Last April, a visiting anti-DU activist recorded a 95 cpm radiation
reading on the farm of South Kona resident Doug Fox.
"There was this gusty wind blowing right off the saddle, and we
knew they were doing active maneuvers with Strykers, because the red
warning flag was out up there," on the day of the reading, Fox
told the Journal.
The army claims that no maneuvers or live firing happened that day.
The dignitaries on the Saddle Road had mixed reactions to the protestor's
message.
"I hate uranium. I hate it. It's not that I disagree with you,"

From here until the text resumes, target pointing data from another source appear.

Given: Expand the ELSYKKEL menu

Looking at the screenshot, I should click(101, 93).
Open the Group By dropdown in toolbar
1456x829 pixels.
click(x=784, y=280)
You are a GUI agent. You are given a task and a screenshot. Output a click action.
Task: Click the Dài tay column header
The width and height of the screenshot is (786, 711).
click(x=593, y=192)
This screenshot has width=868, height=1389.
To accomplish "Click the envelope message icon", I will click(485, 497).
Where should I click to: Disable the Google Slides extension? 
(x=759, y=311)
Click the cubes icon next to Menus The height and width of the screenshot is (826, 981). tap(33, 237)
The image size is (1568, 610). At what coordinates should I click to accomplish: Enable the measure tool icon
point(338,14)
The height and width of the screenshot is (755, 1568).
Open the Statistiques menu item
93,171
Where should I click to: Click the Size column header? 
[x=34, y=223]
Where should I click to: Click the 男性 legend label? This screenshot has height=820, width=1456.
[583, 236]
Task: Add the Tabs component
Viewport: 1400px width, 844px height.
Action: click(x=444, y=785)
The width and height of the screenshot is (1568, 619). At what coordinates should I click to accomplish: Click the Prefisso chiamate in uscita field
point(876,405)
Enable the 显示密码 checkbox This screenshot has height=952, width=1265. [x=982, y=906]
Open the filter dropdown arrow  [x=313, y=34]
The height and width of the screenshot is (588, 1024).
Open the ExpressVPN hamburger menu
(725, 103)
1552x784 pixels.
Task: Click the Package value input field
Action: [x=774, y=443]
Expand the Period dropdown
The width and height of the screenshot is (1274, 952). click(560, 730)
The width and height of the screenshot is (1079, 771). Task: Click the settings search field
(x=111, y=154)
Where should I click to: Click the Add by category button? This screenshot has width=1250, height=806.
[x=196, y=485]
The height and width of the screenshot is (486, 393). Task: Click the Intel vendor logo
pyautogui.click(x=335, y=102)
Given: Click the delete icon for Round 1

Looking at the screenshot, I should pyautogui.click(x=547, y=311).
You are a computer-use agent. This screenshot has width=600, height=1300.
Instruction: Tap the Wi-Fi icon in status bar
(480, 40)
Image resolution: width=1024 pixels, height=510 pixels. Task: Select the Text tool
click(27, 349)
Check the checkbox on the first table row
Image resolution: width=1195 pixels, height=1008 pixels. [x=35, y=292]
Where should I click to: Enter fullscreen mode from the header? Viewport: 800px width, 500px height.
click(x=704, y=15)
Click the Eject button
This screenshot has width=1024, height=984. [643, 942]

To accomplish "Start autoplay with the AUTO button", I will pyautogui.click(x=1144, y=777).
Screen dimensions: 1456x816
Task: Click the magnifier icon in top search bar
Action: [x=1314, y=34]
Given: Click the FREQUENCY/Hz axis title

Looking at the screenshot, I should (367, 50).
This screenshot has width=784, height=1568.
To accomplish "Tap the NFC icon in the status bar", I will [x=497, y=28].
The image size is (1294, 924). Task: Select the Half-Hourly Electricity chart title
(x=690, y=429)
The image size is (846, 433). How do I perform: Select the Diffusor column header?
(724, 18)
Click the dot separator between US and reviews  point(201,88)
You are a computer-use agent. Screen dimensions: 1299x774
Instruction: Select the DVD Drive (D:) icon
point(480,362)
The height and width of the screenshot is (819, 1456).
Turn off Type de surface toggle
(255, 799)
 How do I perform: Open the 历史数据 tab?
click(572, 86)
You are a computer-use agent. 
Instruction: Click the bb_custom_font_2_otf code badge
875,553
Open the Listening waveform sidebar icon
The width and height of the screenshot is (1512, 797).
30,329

Kona Councilmember Brenda Ford told one protestor. But she refused a
proffered booklet on the effects of DU.
Mayor Harry Kim also spoke briefly with the activists. He told the Journal
that a protestor had asked him if he knew the area was contaminated
with radiation.
"I said, 'You don't know me very well, or you'd know that I wouldn't
let that happen," Kim recounted. He praised the new road, which
he believes would eventually cut commuting time between East and West
Hawai'i to 1 1/2 hours
Skylark Rosetti, the ceremony's organizer, told the Journal the general
public was kept out because the area was still a construction zone.
Asked why the zone was considered safe enough for Senator Inouye but
not the public, she said that the purpose of the ceremony was to thank
"all the people involved."
"If [the activists] were protesting the road, I could understand
it, but they're protesting other things," remarked Rosetti. "They
are intruding on my right to ask my kupuna to help bless this road,
so that all will be safe."
"I've been called many names, and this is almost like sainthood
to me," remarked Inouye in the ceremony's keynote address. He defended
his use of defense money for the project:"[The road] has to be
for the national good. Otherwise, the state and the county pick up the
tab."
He called Pohakuloa "the most important training site in the Pacific."
Some protestors maintained that the road was less about commuter convenience
than about keeping people out of Pohakuloa. They noted that this first
section to be completed replaced a stretch that crossed the training
area's firing range, where DU contamination, if it existed, was likely
to be.
Some activists also decried Inouye's recent support of a bill to finance
the war in Iraq.
"I was one for the 23 in the Senate who voted against the war when
it wasn't easy," Inouye countered.
Shannon Monkowski had a different take on Inouye's record.
"He gets his support from Lockheed Martin, which manufactures depleted
uranium ammunition; General Dynamics, which manufactures the Stryker
vehicle; Raytheon and Boeing, Northrup Grumman," she said. "When
I read stories about Daniel Inouye, it's always about how he's bringing
home the pork, but never that he's giving the taxpayers' money to these
corporations and then they give part of it back to him."
Asked about the DU controversy, Inouye told the Journal, "We've
been checking out everything that the people are concerned about...
This is a highway where the community was involved."